**WHAT THE EXERCISE ASKS**
Print, word for word, the part of the following text on layered database architecture starting with "A2) very often, there" and going on through "some syntactic sugar)".

* Begin PAGE *

2) long version: In any database-driven projects where I had the "conceptual control" of things, I avoided AR, and it was good. I usually build a layered architecture (you sooner or later do divide your software in layers, at least in medium- to large-sized projects):
A1) the database itself, tables, relations, even some logic if the DBMS allows it (MySQL is also grown-up now)
A2) very often, there is more than a data store: file system (blobs in database are not always a good decision...), legacy systems (imagine yourself "how" they will be accessed, many varieties possible.. but thats not the point...)
B) database access layer (at this level, tool methods, helpers to easily access the data in the database are very welcome, but AR does not provide any value here, except some syntactic sugar)

* End PAGE *
* Begin SUPPLIED DATA *

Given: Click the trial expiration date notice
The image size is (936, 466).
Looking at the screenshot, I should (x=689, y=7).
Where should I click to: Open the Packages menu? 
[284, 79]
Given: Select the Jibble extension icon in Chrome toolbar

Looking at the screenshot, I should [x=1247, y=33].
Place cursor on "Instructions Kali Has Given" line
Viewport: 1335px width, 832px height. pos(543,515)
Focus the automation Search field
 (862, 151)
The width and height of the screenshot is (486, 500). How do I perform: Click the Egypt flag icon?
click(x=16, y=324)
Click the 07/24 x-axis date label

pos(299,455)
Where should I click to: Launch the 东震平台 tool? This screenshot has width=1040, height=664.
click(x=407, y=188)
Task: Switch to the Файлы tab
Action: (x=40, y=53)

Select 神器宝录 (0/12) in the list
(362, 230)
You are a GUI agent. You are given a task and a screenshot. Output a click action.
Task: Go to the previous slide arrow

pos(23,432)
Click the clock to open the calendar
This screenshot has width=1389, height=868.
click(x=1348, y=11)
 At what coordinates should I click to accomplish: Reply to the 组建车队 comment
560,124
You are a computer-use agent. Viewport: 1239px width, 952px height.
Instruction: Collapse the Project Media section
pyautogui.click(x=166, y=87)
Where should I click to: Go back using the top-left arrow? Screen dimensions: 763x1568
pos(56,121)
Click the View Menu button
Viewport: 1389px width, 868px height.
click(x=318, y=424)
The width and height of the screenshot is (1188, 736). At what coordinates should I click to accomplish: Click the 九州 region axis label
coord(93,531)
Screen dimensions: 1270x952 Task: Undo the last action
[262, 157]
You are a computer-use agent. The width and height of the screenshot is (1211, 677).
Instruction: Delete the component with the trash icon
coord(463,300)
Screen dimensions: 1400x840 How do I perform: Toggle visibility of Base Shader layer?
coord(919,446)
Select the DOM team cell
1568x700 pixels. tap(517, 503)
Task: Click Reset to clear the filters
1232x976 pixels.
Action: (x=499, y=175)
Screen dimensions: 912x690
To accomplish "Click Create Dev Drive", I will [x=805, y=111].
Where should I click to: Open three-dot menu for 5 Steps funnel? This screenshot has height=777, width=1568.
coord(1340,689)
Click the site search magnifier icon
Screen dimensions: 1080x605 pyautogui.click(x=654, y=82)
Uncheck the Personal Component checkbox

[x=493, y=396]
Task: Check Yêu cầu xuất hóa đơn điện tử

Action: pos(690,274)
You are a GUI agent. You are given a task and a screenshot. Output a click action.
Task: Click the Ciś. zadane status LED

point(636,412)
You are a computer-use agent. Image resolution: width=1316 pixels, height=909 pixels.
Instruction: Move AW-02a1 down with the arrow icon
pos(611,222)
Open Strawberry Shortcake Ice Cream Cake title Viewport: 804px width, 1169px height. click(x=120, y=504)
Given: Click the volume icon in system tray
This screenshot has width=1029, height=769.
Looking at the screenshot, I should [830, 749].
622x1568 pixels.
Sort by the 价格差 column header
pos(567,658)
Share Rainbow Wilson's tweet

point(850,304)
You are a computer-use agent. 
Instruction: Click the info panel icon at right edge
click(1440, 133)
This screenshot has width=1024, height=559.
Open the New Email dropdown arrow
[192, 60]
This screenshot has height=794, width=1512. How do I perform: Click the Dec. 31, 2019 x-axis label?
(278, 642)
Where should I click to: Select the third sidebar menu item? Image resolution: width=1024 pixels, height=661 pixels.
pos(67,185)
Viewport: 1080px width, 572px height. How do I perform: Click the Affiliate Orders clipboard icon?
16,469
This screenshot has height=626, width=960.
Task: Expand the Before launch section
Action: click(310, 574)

* End SUPPLIED DATA *

**ANSWER FOR THIS EXERCISE**
A2) very often, there is more than a data store: file system (blobs in database are not always a good decision...), legacy systems (imagine yourself "how" they will be accessed, many varieties possible.. but thats not the point...)
B) database access layer (at this level, tool methods, helpers to easily access the data in the database are very welcome, but AR does not provide any value here, except some syntactic sugar)